Cryptophasa megalorma

Scientific classification
- Kingdom: Animalia
- Phylum: Arthropoda
- Clade: Pancrustacea
- Class: Insecta
- Order: Lepidoptera
- Family: Xyloryctidae
- Genus: Cryptophasa
- Species: C. megalorma
- Binomial name: Cryptophasa megalorma Meyrick, 1910

= Cryptophasa megalorma =

- Genus: Cryptophasa
- Species: megalorma
- Authority: Meyrick, 1910

Species of moth

Cryptophasa megalorma is a moth in the family Xyloryctidae. It was described by Edward Meyrick in 1910. It is found on New Guinea.

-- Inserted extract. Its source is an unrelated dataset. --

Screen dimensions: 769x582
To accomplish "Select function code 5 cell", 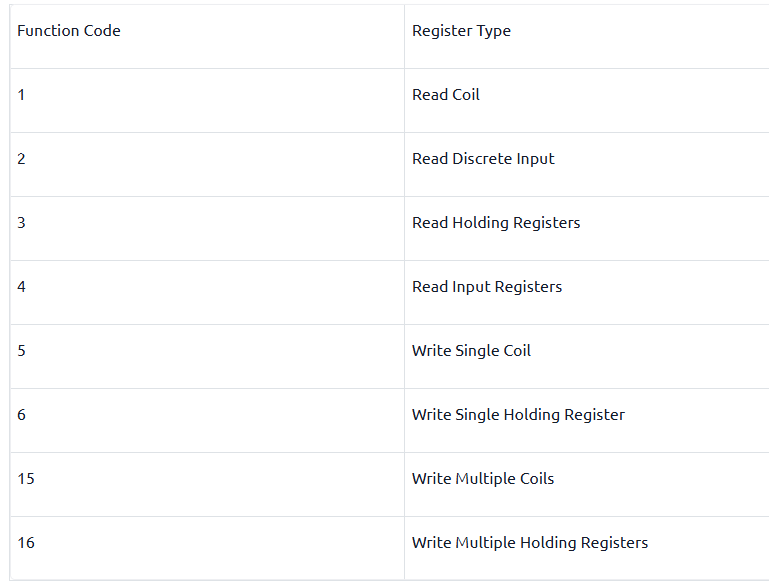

The wingspan is about 49 mm. The forewings are ochreous whitish, suffusedly irrorated (sprinkled) with fuscous except towards the costa and in the middle of the disc. The base of the costa is blackish and the stigmata form rather large black spots, approximated, the first discal oblique-oval, the second transverse-oval, the plical between these two, round. There are two or three streaks of blackish suffusion on the veins at about three-fourths and four small round black spots on the posterior half of the costa, and a row of large black dots along the termen, becoming larger around the tornus. The hindwings are fuscous, paler towards the costa and there is a suffused blackish dot in the middle of the disc and a series of small round suffused blackish spots around the apex and termen.